= STATED EXERCISE =
Reproduce word for word the items starting with the one that contains "SLEEP EN FLY" and continuing through the final item.

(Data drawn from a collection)
────────────────────

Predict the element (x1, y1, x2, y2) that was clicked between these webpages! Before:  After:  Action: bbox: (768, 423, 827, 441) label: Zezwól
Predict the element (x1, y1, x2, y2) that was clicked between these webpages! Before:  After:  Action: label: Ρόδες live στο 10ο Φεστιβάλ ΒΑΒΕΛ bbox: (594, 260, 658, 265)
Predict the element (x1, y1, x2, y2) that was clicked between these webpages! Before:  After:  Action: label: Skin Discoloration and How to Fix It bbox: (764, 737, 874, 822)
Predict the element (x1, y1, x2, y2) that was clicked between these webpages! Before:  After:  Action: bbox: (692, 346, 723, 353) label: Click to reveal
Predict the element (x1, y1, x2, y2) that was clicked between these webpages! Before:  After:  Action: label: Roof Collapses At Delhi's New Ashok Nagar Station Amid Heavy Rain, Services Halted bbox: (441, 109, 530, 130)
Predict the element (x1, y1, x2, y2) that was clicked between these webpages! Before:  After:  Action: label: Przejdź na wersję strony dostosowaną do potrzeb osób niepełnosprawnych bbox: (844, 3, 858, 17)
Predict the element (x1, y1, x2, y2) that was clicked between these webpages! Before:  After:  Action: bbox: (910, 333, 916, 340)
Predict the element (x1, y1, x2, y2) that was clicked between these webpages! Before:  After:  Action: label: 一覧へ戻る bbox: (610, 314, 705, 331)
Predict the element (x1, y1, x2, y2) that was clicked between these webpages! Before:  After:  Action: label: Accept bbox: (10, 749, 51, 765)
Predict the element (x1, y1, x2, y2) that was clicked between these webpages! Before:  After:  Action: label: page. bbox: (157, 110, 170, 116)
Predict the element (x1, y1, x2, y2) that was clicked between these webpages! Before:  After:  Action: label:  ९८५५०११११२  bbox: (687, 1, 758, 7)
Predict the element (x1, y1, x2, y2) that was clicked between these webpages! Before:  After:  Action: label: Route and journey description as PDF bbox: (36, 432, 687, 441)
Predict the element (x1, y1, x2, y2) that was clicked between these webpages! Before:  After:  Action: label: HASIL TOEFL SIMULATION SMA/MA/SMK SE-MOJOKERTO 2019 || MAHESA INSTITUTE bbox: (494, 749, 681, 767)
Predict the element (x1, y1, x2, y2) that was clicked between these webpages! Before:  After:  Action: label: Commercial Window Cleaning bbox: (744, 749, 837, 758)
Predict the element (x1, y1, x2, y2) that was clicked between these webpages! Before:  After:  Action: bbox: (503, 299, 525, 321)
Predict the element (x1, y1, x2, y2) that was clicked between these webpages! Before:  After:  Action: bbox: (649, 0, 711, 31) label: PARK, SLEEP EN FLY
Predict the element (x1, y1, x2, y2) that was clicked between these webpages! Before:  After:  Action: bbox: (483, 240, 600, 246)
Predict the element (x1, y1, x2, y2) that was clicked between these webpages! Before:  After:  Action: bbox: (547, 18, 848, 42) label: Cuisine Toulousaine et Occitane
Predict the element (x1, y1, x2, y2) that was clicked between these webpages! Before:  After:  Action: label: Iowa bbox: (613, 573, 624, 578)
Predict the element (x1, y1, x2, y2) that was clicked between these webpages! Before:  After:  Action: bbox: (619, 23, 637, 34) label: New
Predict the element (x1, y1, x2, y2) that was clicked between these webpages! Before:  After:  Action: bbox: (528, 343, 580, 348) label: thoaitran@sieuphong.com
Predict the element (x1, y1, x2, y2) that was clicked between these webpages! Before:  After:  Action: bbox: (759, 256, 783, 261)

────────────────────

= ANSWER =
Predict the element (x1, y1, x2, y2) that was clicked between these webpages! Before:  After:  Action: bbox: (649, 0, 711, 31) label: PARK, SLEEP EN FLY
Predict the element (x1, y1, x2, y2) that was clicked between these webpages! Before:  After:  Action: bbox: (483, 240, 600, 246)
Predict the element (x1, y1, x2, y2) that was clicked between these webpages! Before:  After:  Action: bbox: (547, 18, 848, 42) label: Cuisine Toulousaine et Occitane
Predict the element (x1, y1, x2, y2) that was clicked between these webpages! Before:  After:  Action: label: Iowa bbox: (613, 573, 624, 578)
Predict the element (x1, y1, x2, y2) that was clicked between these webpages! Before:  After:  Action: bbox: (619, 23, 637, 34) label: New
Predict the element (x1, y1, x2, y2) that was clicked between these webpages! Before:  After:  Action: bbox: (528, 343, 580, 348) label: thoaitran@sieuphong.com
Predict the element (x1, y1, x2, y2) that was clicked between these webpages! Before:  After:  Action: bbox: (759, 256, 783, 261)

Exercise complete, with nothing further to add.